### Data for analysis ###

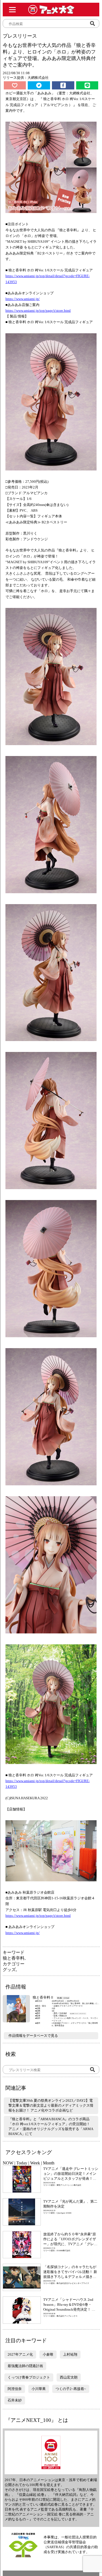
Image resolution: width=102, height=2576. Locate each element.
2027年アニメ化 (20, 2354)
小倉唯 (48, 2354)
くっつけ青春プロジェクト (29, 2377)
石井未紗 (15, 2400)
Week (35, 2163)
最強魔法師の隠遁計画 (25, 2366)
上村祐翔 (70, 2354)
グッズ (9, 1969)
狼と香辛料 (13, 1958)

###

Work to be completed.
Only the lines from the one with "2027年アニメ化 (20, 2354)" through the end of the listing should be output, exactly as they appear.

Expected answer.
2027年アニメ化 (20, 2354)
小倉唯 (48, 2354)
くっつけ青春プロジェクト (29, 2377)
石井未紗 (15, 2400)
Week (35, 2163)
最強魔法師の隠遁計画 (25, 2366)
上村祐翔 (70, 2354)
グッズ (9, 1969)
狼と香辛料 (13, 1958)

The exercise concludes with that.